それは倉庫の方からで、私はカウンターから顔だけを倉庫に向けて様子を伺う。
佐和商店は閉店したばかりで、店内には私と榊さんしかいない。見に行ってみようかと思って、でも踏み留まり事務所のドアを開ける。パソコンに向かっていた榊さんが不思議そうに私を見た。
「どうした?すみちゃん」
「音がするんです。倉庫から」
「いつものことだろ」
私が悪かった。言葉が足りない。
「バチバチって。火花みたいな音です」
「急に物騒になったな。爆発はしないでくれよ、マジで」
言ってる割に、榊さんはのんびり立ち上がった。

榊さんが倉庫のドアを開ける。変わらず、バチバチと、小さいけど何か弾けるような調子の音がした。榊さんは一瞬迷って、でも結局照明のスイッチへ手を伸ばす。でも何故か、明かりが付かない。暗闇を見渡していた私は、あ、と声を上げる。

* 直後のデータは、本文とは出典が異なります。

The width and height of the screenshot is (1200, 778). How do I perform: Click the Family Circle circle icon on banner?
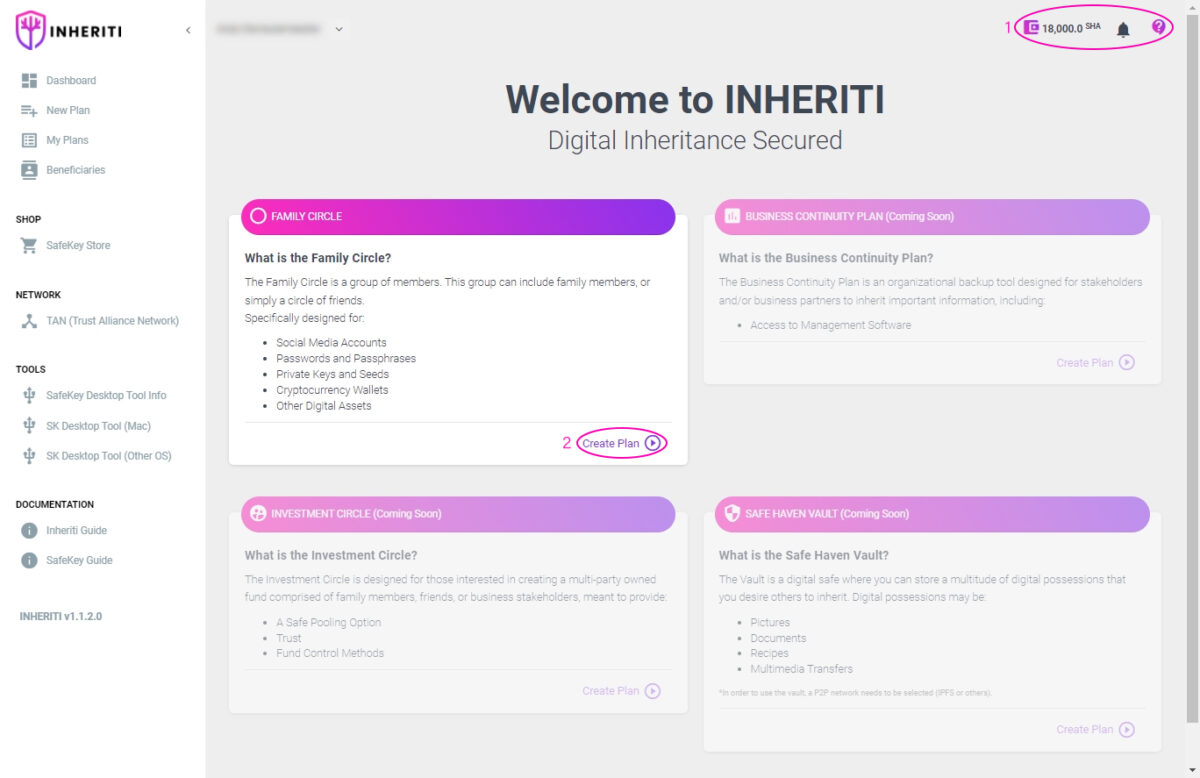[x=259, y=215]
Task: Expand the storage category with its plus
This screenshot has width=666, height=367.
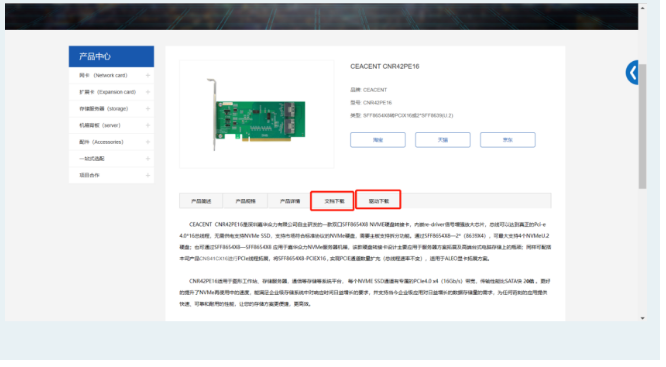Action: pyautogui.click(x=148, y=109)
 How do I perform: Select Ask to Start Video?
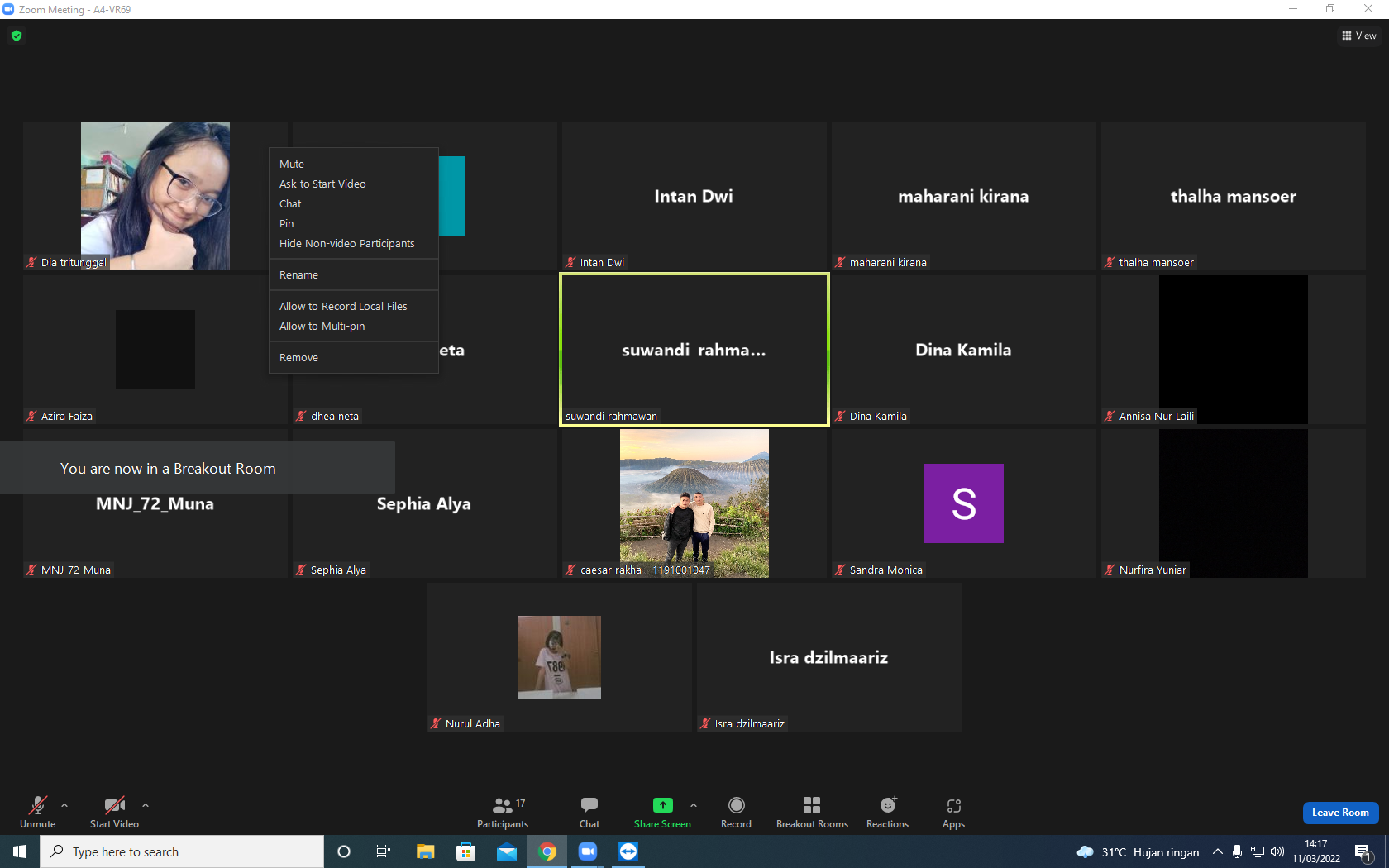322,184
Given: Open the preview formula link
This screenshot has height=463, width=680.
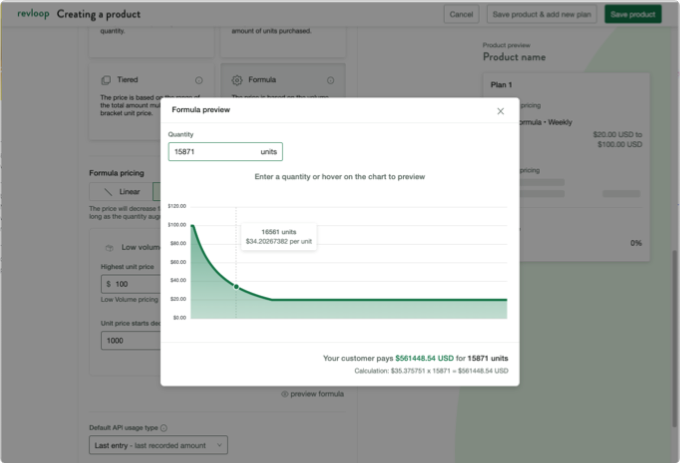Looking at the screenshot, I should tap(316, 394).
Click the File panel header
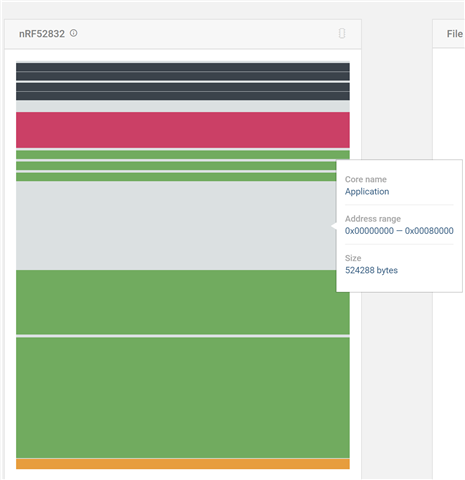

真っ暗な通路の向こう、私の膝より下くらいの高さのところで、線香花火が一本、空で静かに爆ぜていた。榊さんと顔を見合わせて、それに近付く。誰の姿も無い。色も音も火なのに、近付いても熱さや煙の匂いを感じない。私たちが近付いても、微動だにせずただそこに在るだけ。ちりちりと、細やかな火花が舞っている。
「お化け線香花火?」
榊さんが呟く。
「初耳です」
そんなことあるのだろうか。でも目の前にあるしな……。私と榊さんは何も言えず、ただその線香花火を見守った。見た目は本当に普通の線香花火で、火の勢いが徐々に消え、ぽとりと落ちた。涙みたいに。残っていた持ち手部分も消え、それきり暗闇。しばらくしたら、倉庫の照明が点滅して点いた。後は、何も起こらない。
「……線香花火して帰るか」
榊さんが呟いた。
「そうしましょうか」
念のため倉庫内を二人で点検しながら、夏が終わるのだと不意に実感する。倉庫のいつもの音も声も、今は心なしか控えめに聞こえた。